Mardi, les plus de 80 personnalités se disent en « profond désaccord avec la déclaration » de Wim Wenders. Pour eux, « on ne peut pas dissocier l’un de l’autre », à savoir le cinéma de la politique. Samedi, la directrice du festival Tricia Tuttle avait tenté de clore la polémique, estimant que les artistes pouvaient « exercer leur droit à la liberté d’expression de la manière dont ils le décident ». Il ne faut pas attendre d’eux « qu’ils s’expriment sur chaque sujet politique qu’on leur soumet, à moins qu’ils n’en aient envie », a poursuivi Tricia Tuttle.

Le keffieh de Ben Russell

En raison de sa responsabilité historique dans la Shoah, l’Allemagne est l’un des principaux soutiens d’Israël, ce qui lui vaut de nombreuses critiques compte tenu, notamment, de la situation dans la bande de Gaza.

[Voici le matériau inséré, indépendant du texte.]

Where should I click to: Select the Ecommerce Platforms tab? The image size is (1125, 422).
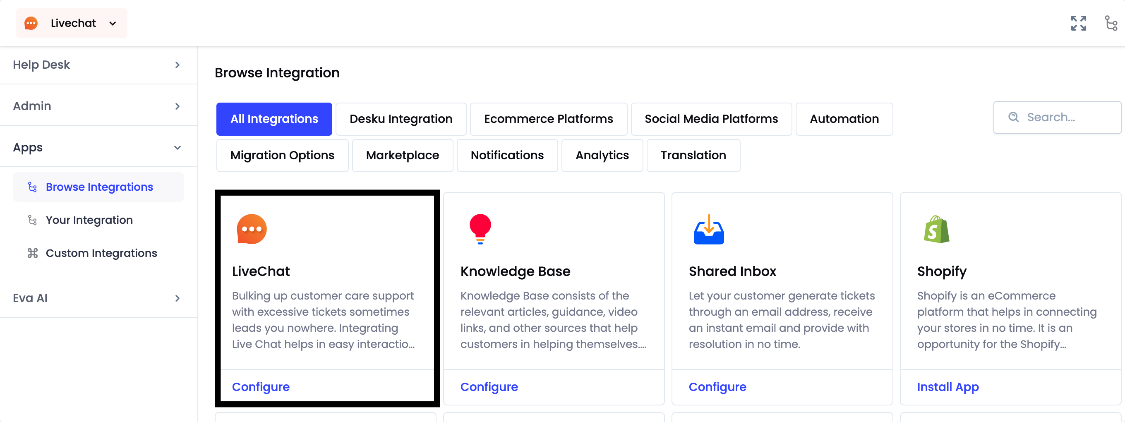(548, 119)
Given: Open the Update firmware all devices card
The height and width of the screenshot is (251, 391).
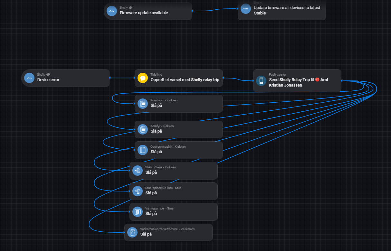Looking at the screenshot, I should [282, 10].
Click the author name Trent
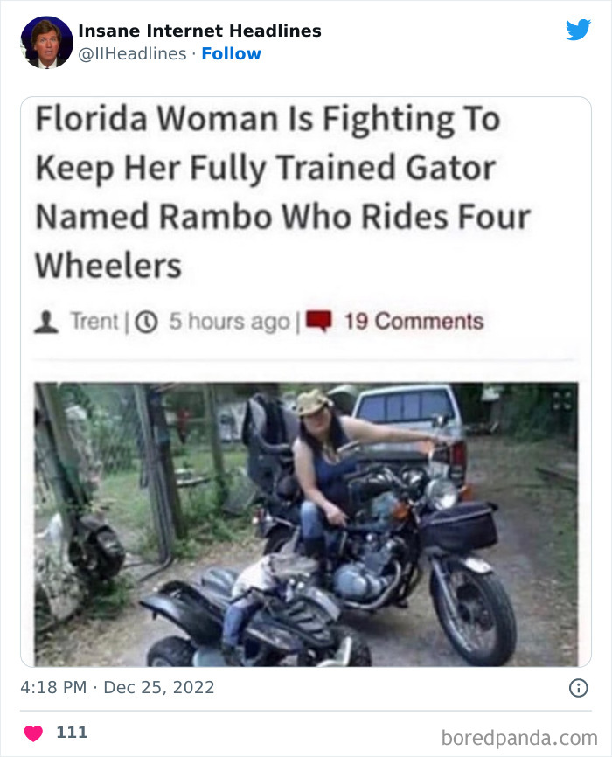Screen dimensions: 612x757 click(x=94, y=322)
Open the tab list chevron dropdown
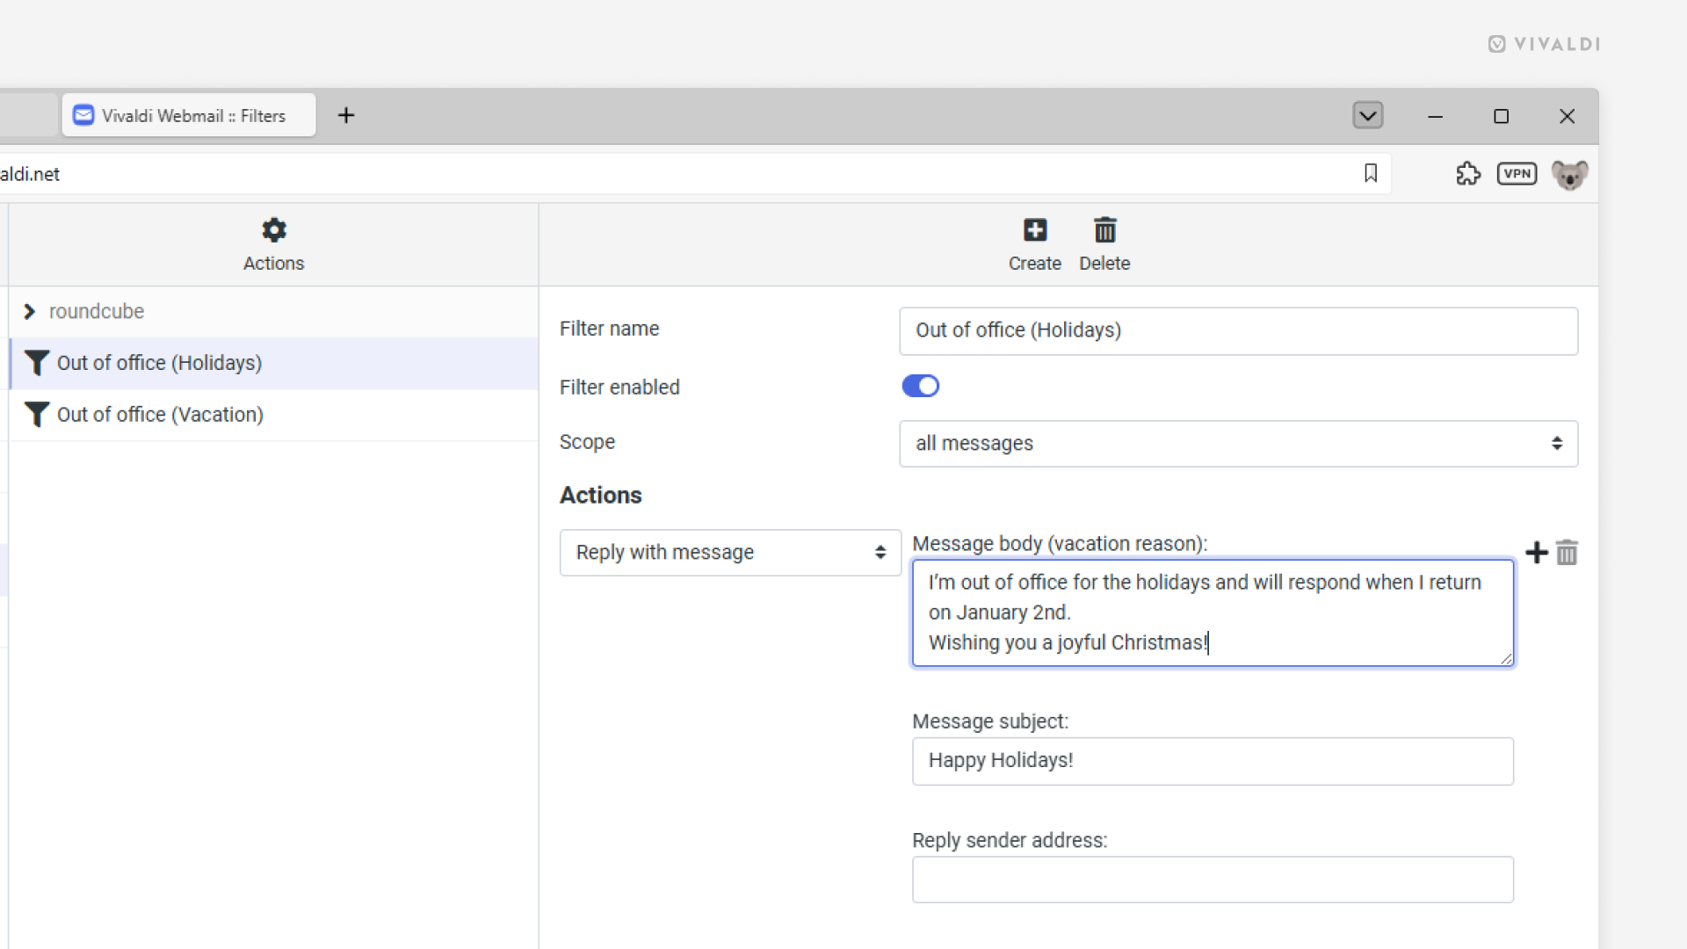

Une commission mandatée par l’ONU et plusieurs ONG, dont Amnesty International et Human Rights Watch, accusent Israël de perpétrer un génocide dans ce territoire palestinien. Israël qualifie ces allégations de « mensongères » et d’« antisémites ».

Depuis l’attaque du Hamas contre Israël, le 7 octobre 2023 à partir de la bande de Gaza, et l’offensive israélienne en représailles, le conflit n’a cessé d’ébranler le festival, perçu comme progressiste et soutenu par le gouvernement allemand. Pendant l’édition 2024, plusieurs cinéastes avaient fustigé ces représailles israéliennes. Keffieh sur les épaules, le réalisateur américain Ben Russell avait accusé les Israéliens de commettre un « génocide ».

Le cinéaste palestinien Basel Adra, auteur avec l’Israélien Yuval Abraham du documentaire No Other Land sur la colonisation en Cisjordanie, avait ajouté, sous les applaudissements du public, que les Gazaouis étaient massacrés par Israël. Si le conflit embarrasse de nouveau la Berlinale cette année, aucune manifestation ou action majeure n’a jusqu’ici perturbé les arrivées sur tapis rouge ou les projections dans le quartier moderne de la Potsdamer Platz.